╔══
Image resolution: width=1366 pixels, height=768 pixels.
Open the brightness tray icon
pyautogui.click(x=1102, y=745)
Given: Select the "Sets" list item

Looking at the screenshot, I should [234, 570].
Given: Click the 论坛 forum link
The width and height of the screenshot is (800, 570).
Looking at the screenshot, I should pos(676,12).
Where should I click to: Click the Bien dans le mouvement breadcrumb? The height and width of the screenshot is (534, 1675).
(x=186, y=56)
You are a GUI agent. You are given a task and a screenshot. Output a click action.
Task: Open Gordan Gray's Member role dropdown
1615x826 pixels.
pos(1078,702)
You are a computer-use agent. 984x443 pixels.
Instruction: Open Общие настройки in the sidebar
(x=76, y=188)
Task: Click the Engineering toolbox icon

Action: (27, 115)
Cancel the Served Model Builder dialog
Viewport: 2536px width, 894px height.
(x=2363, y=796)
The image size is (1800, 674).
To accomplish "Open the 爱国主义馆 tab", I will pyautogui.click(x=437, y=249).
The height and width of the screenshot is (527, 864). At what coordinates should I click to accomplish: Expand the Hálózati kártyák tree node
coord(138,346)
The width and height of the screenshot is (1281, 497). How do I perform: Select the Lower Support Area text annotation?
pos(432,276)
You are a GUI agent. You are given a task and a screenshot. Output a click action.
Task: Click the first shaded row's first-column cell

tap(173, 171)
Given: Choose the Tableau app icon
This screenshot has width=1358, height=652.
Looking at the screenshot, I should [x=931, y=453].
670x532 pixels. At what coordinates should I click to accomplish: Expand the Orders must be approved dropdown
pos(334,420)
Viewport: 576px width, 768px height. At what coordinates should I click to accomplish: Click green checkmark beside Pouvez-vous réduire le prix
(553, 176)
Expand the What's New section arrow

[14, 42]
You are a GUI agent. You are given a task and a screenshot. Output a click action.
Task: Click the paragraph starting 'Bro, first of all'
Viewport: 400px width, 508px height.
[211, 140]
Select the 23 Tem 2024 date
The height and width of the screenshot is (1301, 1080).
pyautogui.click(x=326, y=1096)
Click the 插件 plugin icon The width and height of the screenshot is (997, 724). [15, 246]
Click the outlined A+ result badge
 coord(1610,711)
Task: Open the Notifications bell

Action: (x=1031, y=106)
╚══
## TASK PROMPT
The material must be transcribed exactly, down to the last line.

## RESPONSE BELOW
Image resolution: width=1366 pixels, height=768 pixels.
Open the brightness tray icon
pyautogui.click(x=1102, y=745)
Given: Select the "Sets" list item

Looking at the screenshot, I should [234, 570].
Given: Click the 论坛 forum link
The width and height of the screenshot is (800, 570).
Looking at the screenshot, I should pos(676,12).
Where should I click to: Click the Bien dans le mouvement breadcrumb? The height and width of the screenshot is (534, 1675).
(x=186, y=56)
You are a GUI agent. You are given a task and a screenshot. Output a click action.
Task: Open Gordan Gray's Member role dropdown
1615x826 pixels.
pos(1078,702)
You are a computer-use agent. 984x443 pixels.
Instruction: Open Общие настройки in the sidebar
(x=76, y=188)
Task: Click the Engineering toolbox icon

Action: (27, 115)
Cancel the Served Model Builder dialog
Viewport: 2536px width, 894px height.
(x=2363, y=796)
The image size is (1800, 674).
To accomplish "Open the 爱国主义馆 tab", I will pyautogui.click(x=437, y=249).
The height and width of the screenshot is (527, 864). At what coordinates should I click to accomplish: Expand the Hálózati kártyák tree node
coord(138,346)
The width and height of the screenshot is (1281, 497). How do I perform: Select the Lower Support Area text annotation?
pos(432,276)
You are a GUI agent. You are given a task and a screenshot. Output a click action.
Task: Click the first shaded row's first-column cell

tap(173, 171)
Given: Choose the Tableau app icon
This screenshot has width=1358, height=652.
Looking at the screenshot, I should [x=931, y=453].
670x532 pixels. At what coordinates should I click to accomplish: Expand the Orders must be approved dropdown
pos(334,420)
Viewport: 576px width, 768px height. At what coordinates should I click to accomplish: Click green checkmark beside Pouvez-vous réduire le prix
(553, 176)
Expand the What's New section arrow

[14, 42]
You are a GUI agent. You are given a task and a screenshot. Output a click action.
Task: Click the paragraph starting 'Bro, first of all'
Viewport: 400px width, 508px height.
[211, 140]
Select the 23 Tem 2024 date
The height and width of the screenshot is (1301, 1080).
pyautogui.click(x=326, y=1096)
Click the 插件 plugin icon The width and height of the screenshot is (997, 724). [15, 246]
Click the outlined A+ result badge
 coord(1610,711)
Task: Open the Notifications bell

Action: (x=1031, y=106)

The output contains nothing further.